Spanish users can now download the app for free on iOS and Android phones and take to the real life streets to hunt for the virtual monsters.
— Pokémon Go España (@PokeGOEsp) July 15, 2016
The game has already caused havoc sine being first released in the US, Australia and parts of Asia earlier this month with police forces the world over having to issue warnings about the dangers of the game.
For example, a driver in the US crashed into a tree yesterday while playing it.
The game was launched in Germany on Wednesday, prompting authorities at Berlin’s Holocaust Memorial to ask players not to hunt there.

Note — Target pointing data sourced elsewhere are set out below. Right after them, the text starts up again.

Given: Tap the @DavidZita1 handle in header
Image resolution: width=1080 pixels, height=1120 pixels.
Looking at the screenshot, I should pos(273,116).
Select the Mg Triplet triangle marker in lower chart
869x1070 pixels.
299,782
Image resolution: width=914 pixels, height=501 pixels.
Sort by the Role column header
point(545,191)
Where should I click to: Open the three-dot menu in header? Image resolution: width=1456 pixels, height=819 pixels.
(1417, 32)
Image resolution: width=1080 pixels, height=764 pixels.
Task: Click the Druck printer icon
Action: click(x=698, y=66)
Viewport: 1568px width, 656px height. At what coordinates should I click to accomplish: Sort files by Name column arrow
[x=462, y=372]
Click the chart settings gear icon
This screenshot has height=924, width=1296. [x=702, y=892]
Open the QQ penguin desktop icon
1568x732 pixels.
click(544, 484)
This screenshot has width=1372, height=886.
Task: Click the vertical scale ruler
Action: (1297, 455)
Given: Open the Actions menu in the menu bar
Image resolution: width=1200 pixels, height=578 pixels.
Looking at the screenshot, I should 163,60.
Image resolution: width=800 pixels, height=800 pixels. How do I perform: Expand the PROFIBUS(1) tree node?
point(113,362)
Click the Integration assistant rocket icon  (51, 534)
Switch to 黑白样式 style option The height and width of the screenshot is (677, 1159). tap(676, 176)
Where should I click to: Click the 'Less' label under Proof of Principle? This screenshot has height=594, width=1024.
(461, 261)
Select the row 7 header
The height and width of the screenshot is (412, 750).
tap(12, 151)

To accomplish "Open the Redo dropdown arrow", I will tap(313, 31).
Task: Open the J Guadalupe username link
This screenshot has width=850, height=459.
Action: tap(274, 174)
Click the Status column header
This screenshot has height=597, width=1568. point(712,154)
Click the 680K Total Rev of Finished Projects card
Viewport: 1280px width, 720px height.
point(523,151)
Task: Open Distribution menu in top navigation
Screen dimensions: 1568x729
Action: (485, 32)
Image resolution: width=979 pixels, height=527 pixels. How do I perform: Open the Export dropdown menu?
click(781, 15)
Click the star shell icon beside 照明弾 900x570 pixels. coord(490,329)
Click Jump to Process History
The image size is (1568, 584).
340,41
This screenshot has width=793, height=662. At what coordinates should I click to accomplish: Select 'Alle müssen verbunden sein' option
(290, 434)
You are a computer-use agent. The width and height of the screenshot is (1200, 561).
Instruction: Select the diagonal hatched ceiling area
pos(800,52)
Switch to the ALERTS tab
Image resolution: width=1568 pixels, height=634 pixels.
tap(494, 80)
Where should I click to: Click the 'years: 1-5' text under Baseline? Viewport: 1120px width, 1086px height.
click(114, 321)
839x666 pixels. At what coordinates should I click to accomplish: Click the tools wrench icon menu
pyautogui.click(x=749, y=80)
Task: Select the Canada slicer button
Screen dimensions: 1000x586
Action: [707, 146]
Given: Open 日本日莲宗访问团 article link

It was available in the UK from Thursday and has now been rolled out to Spain and Italy and Portugal.
Gamers can now hunt for Pokémon across Spain, at their nearest park, on the beach and even during their daily commute.
Churches, cemetaries and world heritage sites in Spain have already reported being inundated with gamers, which according to the game's in-built map are excellent places to find and capture rare Pokémon.
One gamer quipped: “My mother spend 15 years trying to get me to go to church, Pokémon GO succeeded in just two days. There was a Pikachu.”
Mi madre lleva 15 años insistiendo para que vaya a la Iglesia, Pokemon GO lo ha conseguido en dos días. Había un Pikachu.
— Rojas Engein (@RojasEngein) July 8, 2016
The game has proved an instant global success making an estimated $1.6 million a day from iPhone users in the US alone, and Nintendo's shares have rocketed by almost 50 per cent in the last week.
It now has more users than Tinder and searches on Google for Pokémon Go have outstripped those for “porn”.